As of March 19, 2020, Dory directly holds 8,198,130 common shares of the Issuer and Steiner Leisure directly holds 350,000 common shares of the Issuer and 1,486,520 warrants, with each warrant exercisable for one common share of the Issuer, subject to adjustment, for an exercise price of $11.50 per share.
Dory is 100% owned by Steiner Leisure. Steiner Leisure is controlled by Parent. Parent is 100% owned by Aggregator. Aggregator is governed by a board of directors consisting of seven directors. Each director has one vote, and the approval of a majority of the directors is required to approve an action of Aggregator. Under the so-called “rule of three,” if voting and dispositive decisions regarding an entity’s securities are made by three or more individuals, and a voting or dispositive decision requires the approval of a majority of those individuals, then none of the individuals is deemed a beneficial owner of the entity’s securities.

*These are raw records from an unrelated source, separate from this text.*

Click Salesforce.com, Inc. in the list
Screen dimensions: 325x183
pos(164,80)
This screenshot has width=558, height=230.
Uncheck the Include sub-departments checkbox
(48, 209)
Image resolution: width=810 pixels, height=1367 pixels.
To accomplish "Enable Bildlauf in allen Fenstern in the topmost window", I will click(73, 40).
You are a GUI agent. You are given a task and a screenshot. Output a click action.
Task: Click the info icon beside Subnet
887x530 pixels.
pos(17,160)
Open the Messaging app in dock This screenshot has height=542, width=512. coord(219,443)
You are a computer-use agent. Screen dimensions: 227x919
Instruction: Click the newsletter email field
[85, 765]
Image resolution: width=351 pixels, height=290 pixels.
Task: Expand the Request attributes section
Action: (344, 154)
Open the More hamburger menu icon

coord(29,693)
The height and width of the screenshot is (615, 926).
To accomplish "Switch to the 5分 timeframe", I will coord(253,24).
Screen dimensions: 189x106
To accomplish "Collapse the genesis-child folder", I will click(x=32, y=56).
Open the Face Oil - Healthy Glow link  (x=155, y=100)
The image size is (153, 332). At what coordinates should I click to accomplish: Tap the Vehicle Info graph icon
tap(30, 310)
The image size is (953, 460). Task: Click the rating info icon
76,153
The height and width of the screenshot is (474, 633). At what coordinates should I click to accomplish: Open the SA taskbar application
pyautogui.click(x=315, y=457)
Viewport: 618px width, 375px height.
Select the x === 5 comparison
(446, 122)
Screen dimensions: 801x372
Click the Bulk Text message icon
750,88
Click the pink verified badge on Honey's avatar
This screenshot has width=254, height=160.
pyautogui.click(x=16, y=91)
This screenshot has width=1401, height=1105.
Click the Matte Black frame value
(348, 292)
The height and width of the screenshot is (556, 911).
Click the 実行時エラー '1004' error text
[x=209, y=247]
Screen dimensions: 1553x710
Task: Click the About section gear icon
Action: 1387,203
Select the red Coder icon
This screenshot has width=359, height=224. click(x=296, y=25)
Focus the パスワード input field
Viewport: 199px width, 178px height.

Pursuant to Rule 13d-4 of the Act, the Reporting Entities declare that filing this statement shall not be construed as an admission that any such entity is, for the purposes of Section 13(d) and/or Section 13(g) of the Act, the beneficial owner of any securities covered by this statement except to the extent of such person’s pecuniary interest in the common shares or warrants of the Issuer, and except to the extent of its pecuniary interest, such beneficial ownership is expressly disclaimed by each Reporting Entity.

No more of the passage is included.